Sample: I have a partitioned table with DDL below in Glue catalog:

CREATE EXTERNAL TABLE `test`(
  `id` int, 
  `data` struct<a:string,b:string>)
PARTITIONED BY ( 
  `partition_0` string)
ROW FORMAT SERDE 
  'org.openx.data.jsonserde.JsonSerDe' 

The underlying data in S3 is json files with varying schema meaning that some elements may not exist in some files but exist in other.

In the this sample partition_0='01' contains json file with all elements:

{"id": 1,"data": {"a": "value-a", "b": "value-b"}}

The file in partition_0='02' does not contain element data.b:

{"id": 1,"data": {"a": "value-a"}}

Issue: When I create DynamicFrame in Glue (I use Python), its schema depends on the data that I query. If I include the data from partition_0='01' then all elements are present in the schema.

id_partition_predicate="partition_0 = '01'"
print("partition with 'b'")
glueContext.create_dynamic_frame.from_catalog(database = glue_source_database, table_name = "test", push_down_predicate = id_partition_predicate).printSchema()

partition with 'b'
root
|-- id: int
|-- data: struct
|    |-- a: string
|    |-- b: string
|-- partition_0: string
print("both partitions")
glueContext.create_dynamic_frame.from_catalog(database = glue_source_database, table_name = "test").printSchema()

both partitions
root
|-- id: int
|-- data: struct
|    |-- a: string
|    |-- b: string
|-- partition_0: string

If I query only data from partition_0='02' then element data.b does not exist in the DynamicFrame schema even though it exists in the table definition.

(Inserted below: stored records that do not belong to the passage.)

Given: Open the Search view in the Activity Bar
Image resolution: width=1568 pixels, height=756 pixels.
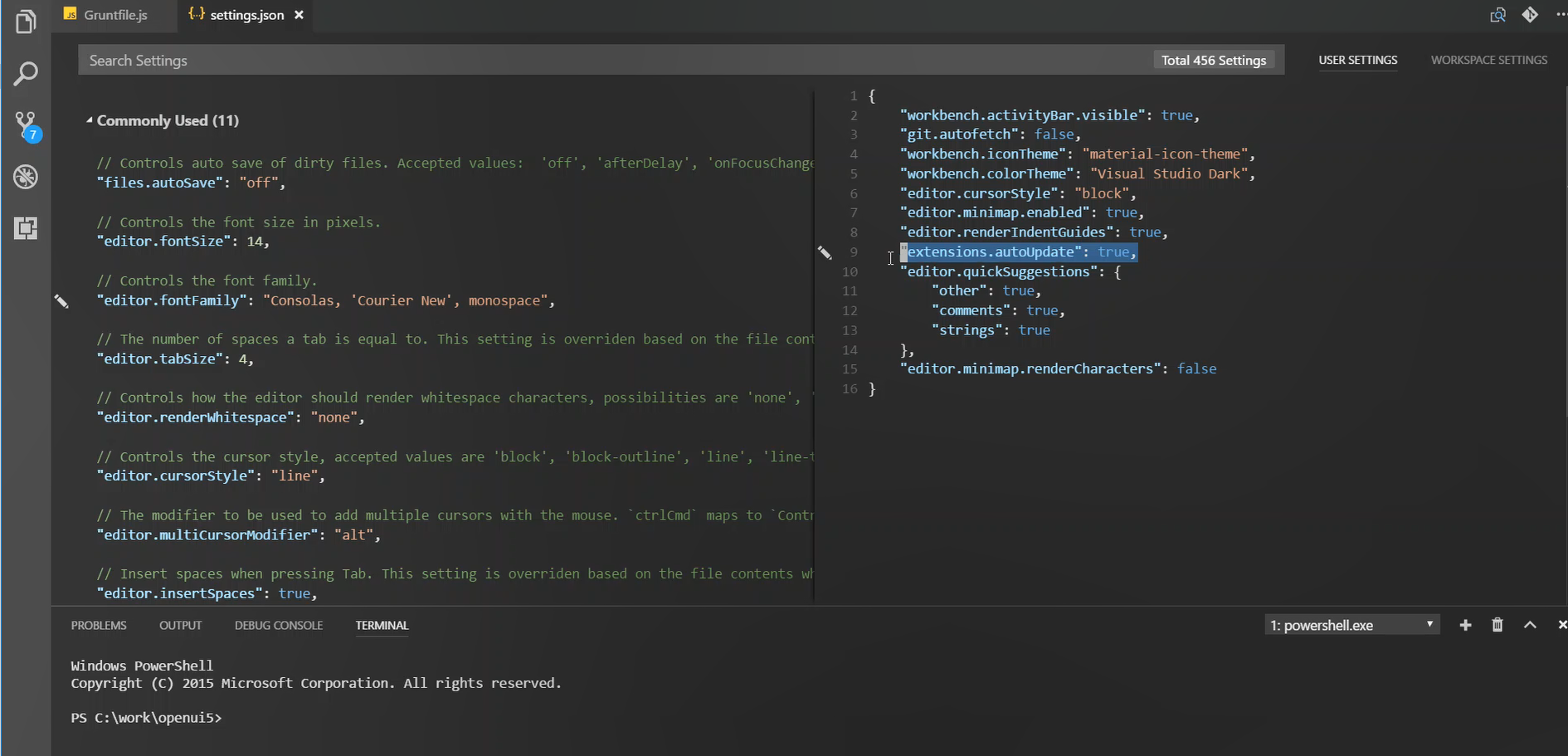Looking at the screenshot, I should (x=26, y=74).
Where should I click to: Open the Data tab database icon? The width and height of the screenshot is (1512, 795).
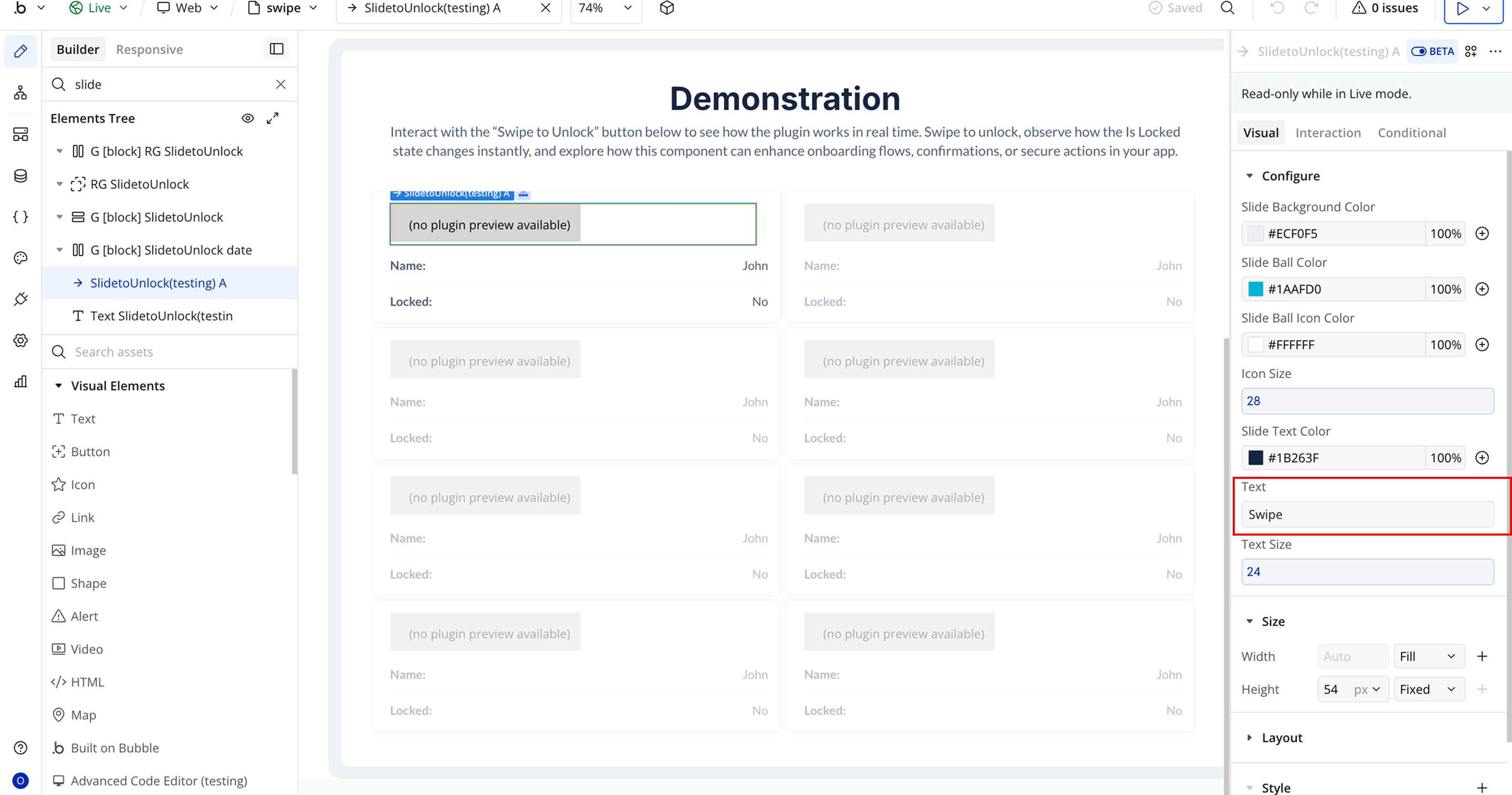[x=20, y=175]
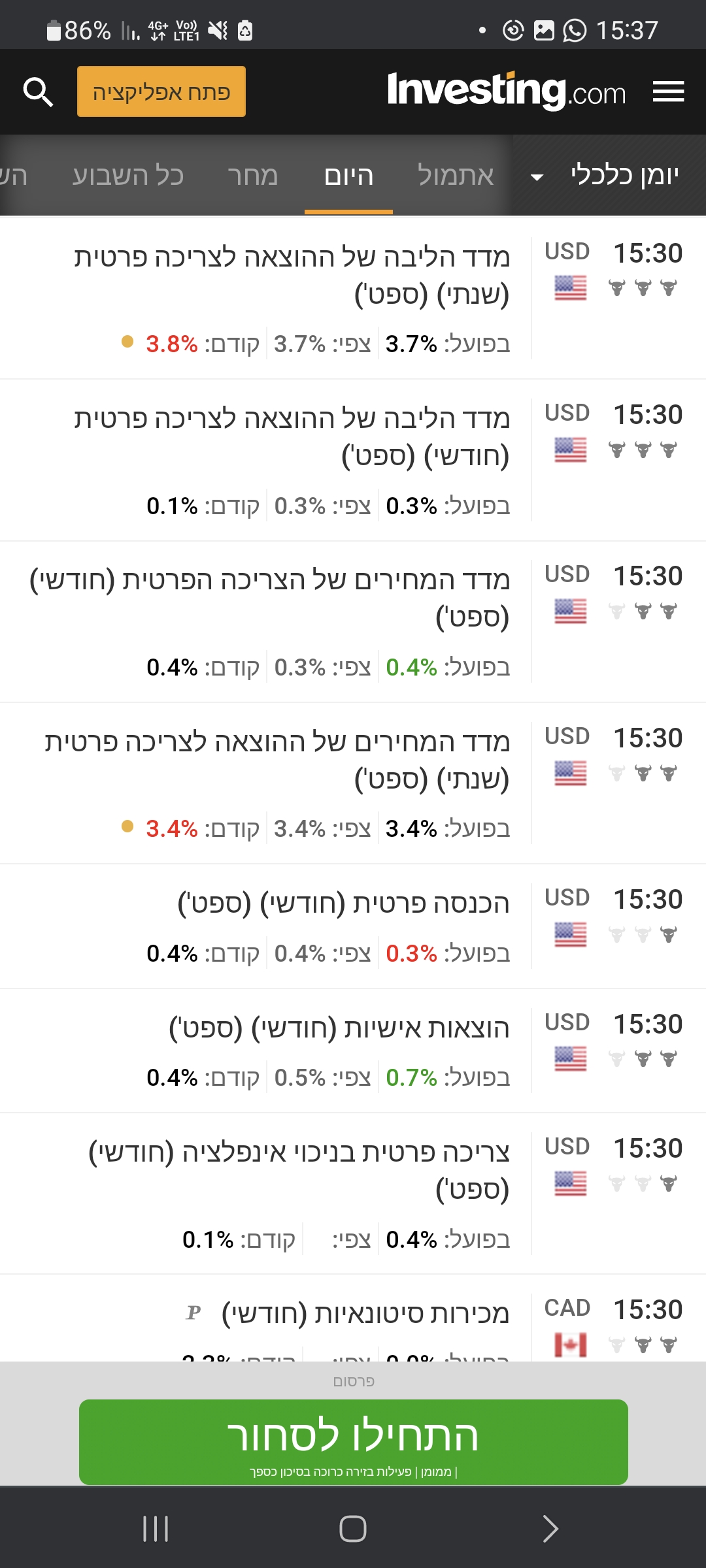Screen dimensions: 706x1568
Task: Click the orange פתח אפליקציה button
Action: [x=161, y=92]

print("partition without 'b'")
id_partition_predicate="partition_0 = '02'"
glueContext.create_dynamic_frame.from_catalog(database = glue_source_database, table_name = "test", push_down_predicate = id_partition_predicate).printSchema()


partition without 'b'
root
|-- id: int
|-- data: struct
|    |-- a: string
|-- partition_0: string

Question: How create DynamicFrame or DataFrame that always contains all elements from the Glue table's schema?

Thanks in advance!

Leonid
  • 11
  • 2

1 Answers1

0

Came up with this solution:

id_partition_predicate="partition_0 = '02'"
dyf = glueContext.create_dynamic_frame.from_catalog(database = glue_source_database, table_name = "test", push_down_predicate = id_partition_predicate)
dyf.printSchema()

df=dyf.toDF()
try:  
    df = df.withColumn("b", col("data").getItem("b"))
except:
    df = df.withColumn("b", lit(None).cast(StringType()))
df.show()

Output:

root
|-- id: int
|-- data: struct
|    |-- a: string
|-- partition_0: string

+---+---------+-----------+----+
| id|     data|partition_0|   b|
+---+---------+-----------+----+
|  1|[value-a]|         02|null|
+---+---------+-----------+----+
Leonid
  • 11
  • 2